E nenhuma dessas atitudes exatamente suscita empatia no público, a menos que o espectador concorde com a brutalidade policial (e, nesse caso, Zona de Confronto provavelmente lhe será apenas mais um filme agradável de ação, e não um emaranhado de problemáticas mal trabalhadas ou abandonadas no meio do caminho).
Apesar da narrativa frouxa, vale destacar o excelente trabalho técnico feito neste filme. A trilha sonora de Martin Dirkov, por vezes, carrega ecos de Blade Runner 2049 e conduz muito bem os momentos de ação – vale a pena assistir ao filme com fones de ouvido ou aumentar sem dó o som da televisão. A trilha sonora é a grande estrela do filme, ao lado da montagem segura de Anders Albjerg Kristiansen e a fotografia estonteante de Jacob Møller, que trabalha muito bem com jogos de cores e momentos de chiaroscuro.
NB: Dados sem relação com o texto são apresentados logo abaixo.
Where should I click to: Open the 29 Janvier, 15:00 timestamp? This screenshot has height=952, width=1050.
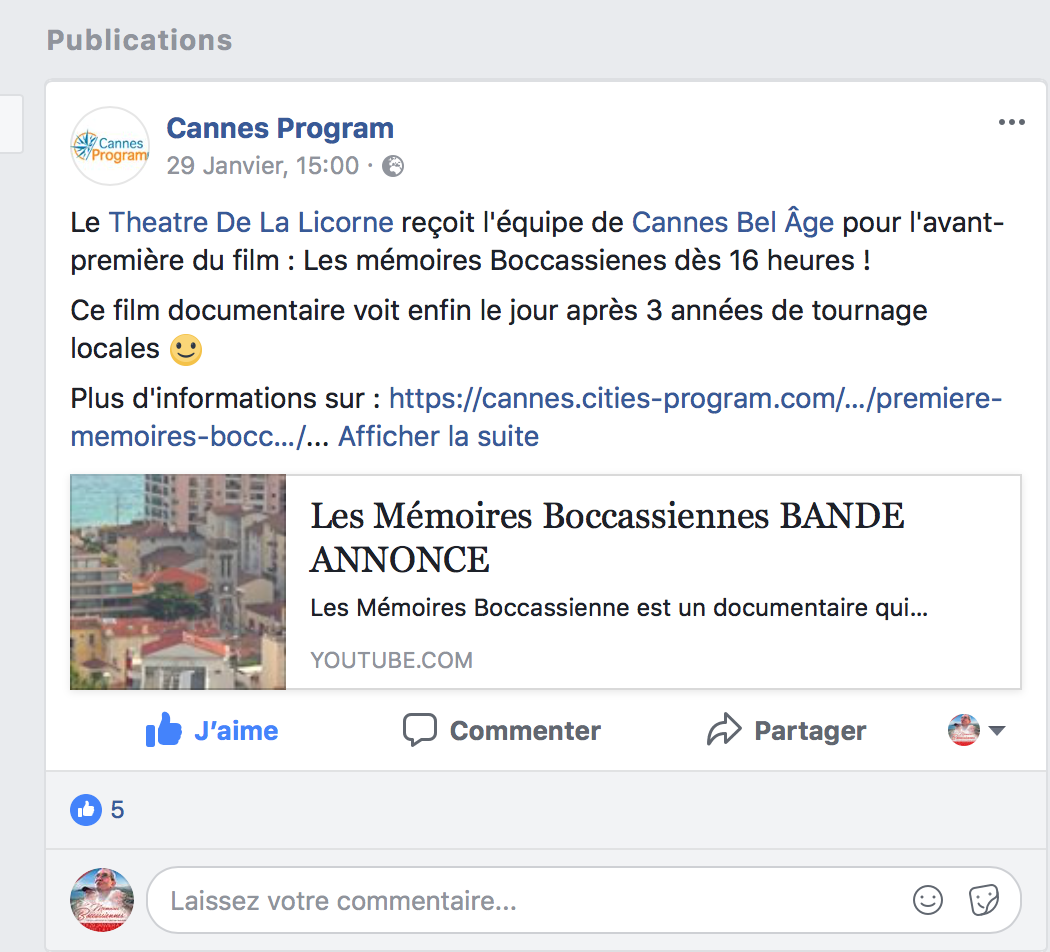[x=262, y=166]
Zona de Confronto é um filme de ação que tinha tudo para ser mais interessante e fora da caixinha; contudo, a ilusão de uma “neutralidade” tornou o longa tão apático quanto qualquer um dos inúmeros filmes de ação genéricos estadunidenses que vemos ser lançados ano após ano, a despeito dos nítidos esforços de sua fotografia, edição e trilha sonora; bem como a boa atuação do trio principal, que faz o melhor possível com um material que deixa tudo muito preto-no-branco, mas quer que o espectador se iluda a crer que há ali alguma nuance.